Documenting the full functionality in the MSHT file

Asked by Stefan Paetow on 2015-03-11

I'm trying to establish the full amount of options available in the Moonshot MSHT file. At the moment we have the standard file:

<?xml version="1.0" encoding="UTF-8"?>
<identities>
  <identity>
    <display-name>[i.e. John Smith from Camford University]</display-name>
    <user>[i.e. johnsmith]</user>
    <password>[i.e. correct-horse-battery-staple]</password>
    <realm>[i.e. camford.ac.uk]</realm>
    <selection-rules>
    </selection-rules>
    <trust-anchor>
      <server-cert>[sha256 fingerprint OR the base64 encoded representation of a root certificate in DER form used in the IdP's trust anchor]</server-cert>
    </trust-anchor>
  </identity>
</identities>

What other options should there be? I've spelunked through the code and found these:

<service>
<ca-cert>
<subject>
<subject-alt>

Am I correct in assuming that the first one is on the same level as <realm>, or does it fall under <rule>? And do the other three fall under <trust-anchor>?

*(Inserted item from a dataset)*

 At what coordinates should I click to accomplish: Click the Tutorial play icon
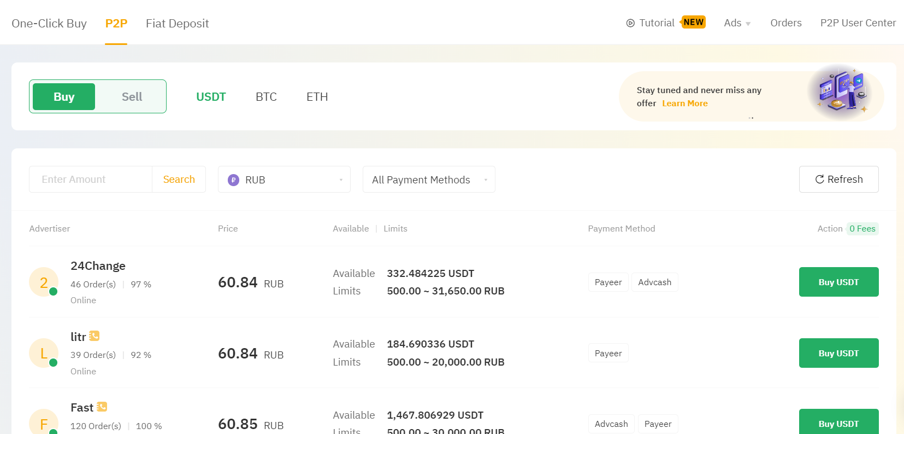(630, 23)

We're documenting it here: https://wiki.moonshot.ja.net/display/TR/moonshot-webp+XML+Format

Question information

Language:
English Edit question
Status:
Solved
For:
Project Moonshot Edit question
Assignee:
No assignee Edit question
Solved by:
Sam Hartman
Solved:
2015-03-16
Last query:
2015-03-16
Last reply:
2015-03-16
Best Sam Hartman (hartmans) said : #1

See http://www.project-moonshot.org/devwiki/design/identity-provisioning/ for a discussion of the design behind identity provisioning and http://www.project-moonshot.org/devwiki/design/#index6h2 for a discussion of the resulting format.

Stefan Paetow (stefan-paetow) said : #2

Thank you very much. I've updated the documentation!

Stefan Paetow (stefan-paetow) said : #3

Thanks Sam Hartman, that solved my question.